Characterization of neutralizing epitopes in antigenic site B of recently circulating influenza A(H3N2) viruses.

Influenza A(H3N2) viruses are associated with outbreaks worldwide and can cause disease with severe complications. The impact can be reduced by vaccination, which induces neutralizing antibodies that mainly target the haemagglutinin glycoprotein (HA). In this study we generated neutralizing mouse monoclonal antibodies (mAbs) against A/Victoria/361/2011 and identified their epitopes by generating and sequencing escape viruses. The epitopes are located in antigenic site B, which is near the receptor-binding site and is immunodominant in humans. Amino acid (aa) substitutions at positions 156, 158, 159, 189, 190 and 193 in antigenic site B led to reduced ability of mAbs to block receptor-binding.

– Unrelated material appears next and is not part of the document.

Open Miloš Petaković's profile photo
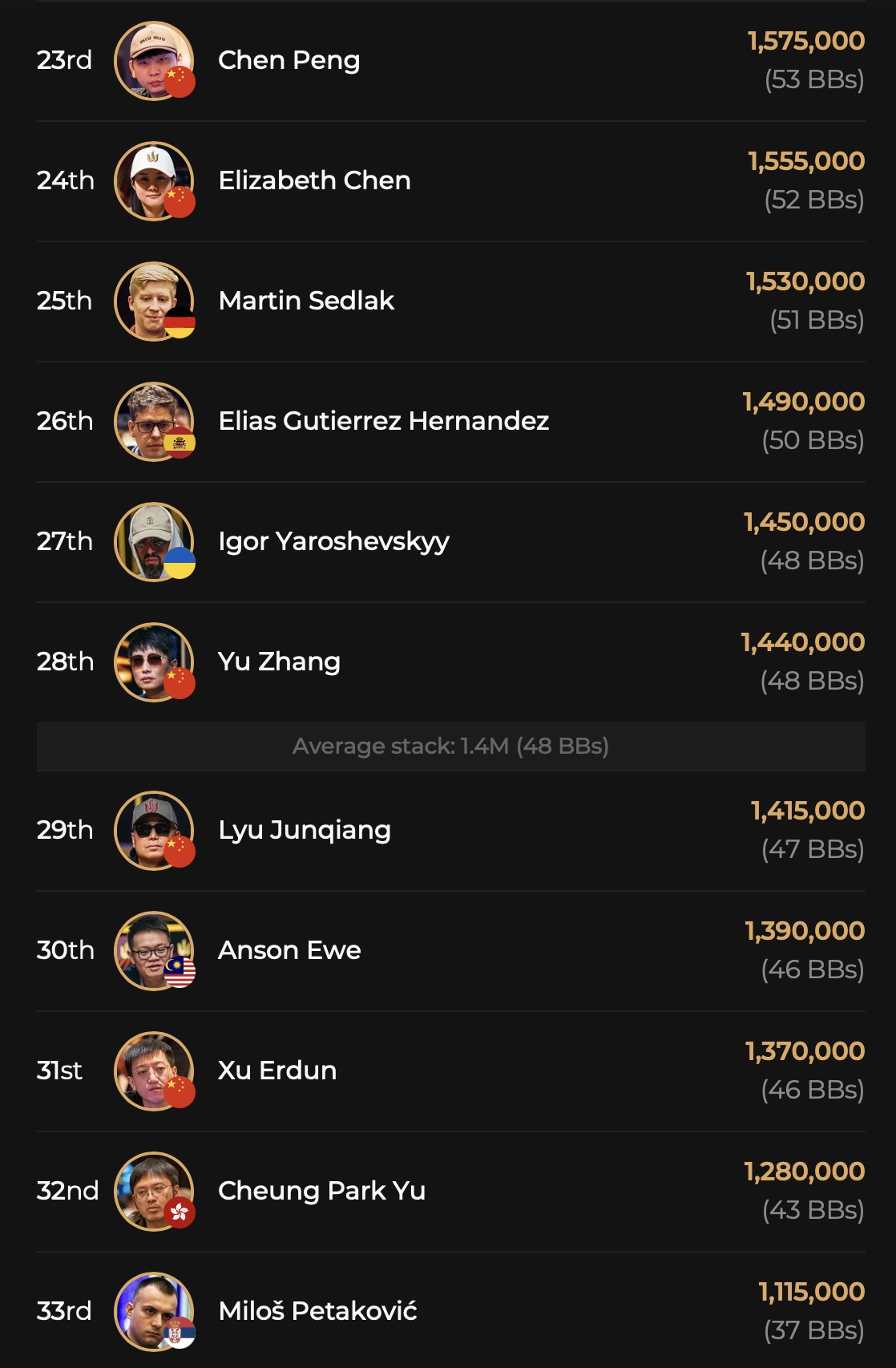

The majority of A(H3N2) viruses that have been circulating since 2014 are antigenically distinct from previous A(H3N2) viruses. The neutralization-sensitive epitopes in antigenic site B of currently circulating viruses were examined with these mAbs. We found that clade 3C.2a viruses, possessing an additional potential glycosylation site at HA1 position N158, were poorly recognized by some of the mAbs, but other residues, notably at position 159, also affected antibody binding. Through a mass spectrometric (MS) analysis of HA, the glycosylated sites of HA1 were established and we determined that residue 158 of HA1 was glycosylated and so modified a neutralization-sensitive epitope. Understanding and monitoring individual epitopes is likely to improve vaccine strain selection.